**QUÉ GENERAR**
Copia de nuevo todas estas líneas, pero cambia "computer-use agent" por "desktop automation agent" cada vez que aparezca. No modifiques nada más.

**DATOS PROPORCIONADOS**
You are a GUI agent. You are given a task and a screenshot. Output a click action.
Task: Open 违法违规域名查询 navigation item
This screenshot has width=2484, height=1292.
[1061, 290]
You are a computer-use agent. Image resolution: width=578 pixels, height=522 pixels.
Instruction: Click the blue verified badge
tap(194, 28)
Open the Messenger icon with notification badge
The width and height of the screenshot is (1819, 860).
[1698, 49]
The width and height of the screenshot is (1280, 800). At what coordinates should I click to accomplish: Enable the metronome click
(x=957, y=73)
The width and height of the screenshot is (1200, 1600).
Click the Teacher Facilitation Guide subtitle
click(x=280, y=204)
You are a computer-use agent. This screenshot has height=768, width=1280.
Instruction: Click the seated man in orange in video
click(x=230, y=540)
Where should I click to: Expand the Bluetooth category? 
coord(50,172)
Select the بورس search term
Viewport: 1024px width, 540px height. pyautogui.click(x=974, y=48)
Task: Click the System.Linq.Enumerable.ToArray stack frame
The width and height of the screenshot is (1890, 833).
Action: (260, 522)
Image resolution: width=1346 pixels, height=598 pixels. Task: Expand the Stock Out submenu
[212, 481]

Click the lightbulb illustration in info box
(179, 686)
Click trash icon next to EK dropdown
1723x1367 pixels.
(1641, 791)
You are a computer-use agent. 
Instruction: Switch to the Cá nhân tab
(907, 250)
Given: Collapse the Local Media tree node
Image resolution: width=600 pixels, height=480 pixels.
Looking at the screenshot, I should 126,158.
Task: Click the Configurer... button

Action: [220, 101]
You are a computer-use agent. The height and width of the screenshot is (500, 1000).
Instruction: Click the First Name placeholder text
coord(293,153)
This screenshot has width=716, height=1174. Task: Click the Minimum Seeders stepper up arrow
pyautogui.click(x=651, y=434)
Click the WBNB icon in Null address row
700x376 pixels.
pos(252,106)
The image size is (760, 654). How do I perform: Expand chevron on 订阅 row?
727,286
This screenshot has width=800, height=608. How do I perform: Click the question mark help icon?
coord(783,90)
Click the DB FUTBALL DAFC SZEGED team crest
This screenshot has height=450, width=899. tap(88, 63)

**RESULTADO ESPERADO**
You are a GUI agent. You are given a task and a screenshot. Output a click action.
Task: Open 违法违规域名查询 navigation item
This screenshot has width=2484, height=1292.
[1061, 290]
You are a desktop automation agent. Image resolution: width=578 pixels, height=522 pixels.
Instruction: Click the blue verified badge
tap(194, 28)
Open the Messenger icon with notification badge
The width and height of the screenshot is (1819, 860).
[1698, 49]
The width and height of the screenshot is (1280, 800). At what coordinates should I click to accomplish: Enable the metronome click
(x=957, y=73)
The width and height of the screenshot is (1200, 1600).
Click the Teacher Facilitation Guide subtitle
click(x=280, y=204)
You are a desktop automation agent. This screenshot has height=768, width=1280.
Instruction: Click the seated man in orange in video
click(x=230, y=540)
Where should I click to: Expand the Bluetooth category? 
coord(50,172)
Select the بورس search term
Viewport: 1024px width, 540px height. pyautogui.click(x=974, y=48)
Task: Click the System.Linq.Enumerable.ToArray stack frame
The width and height of the screenshot is (1890, 833).
Action: (260, 522)
Image resolution: width=1346 pixels, height=598 pixels. Task: Expand the Stock Out submenu
[212, 481]

Click the lightbulb illustration in info box
(179, 686)
Click trash icon next to EK dropdown
1723x1367 pixels.
(1641, 791)
You are a desktop automation agent. 
Instruction: Switch to the Cá nhân tab
(907, 250)
Given: Collapse the Local Media tree node
Image resolution: width=600 pixels, height=480 pixels.
Looking at the screenshot, I should 126,158.
Task: Click the Configurer... button

Action: [220, 101]
You are a desktop automation agent. The height and width of the screenshot is (500, 1000).
Instruction: Click the First Name placeholder text
coord(293,153)
This screenshot has width=716, height=1174. Task: Click the Minimum Seeders stepper up arrow
pyautogui.click(x=651, y=434)
Click the WBNB icon in Null address row
700x376 pixels.
pos(252,106)
The image size is (760, 654). How do I perform: Expand chevron on 订阅 row?
727,286
This screenshot has width=800, height=608. How do I perform: Click the question mark help icon?
coord(783,90)
Click the DB FUTBALL DAFC SZEGED team crest
This screenshot has height=450, width=899. tap(88, 63)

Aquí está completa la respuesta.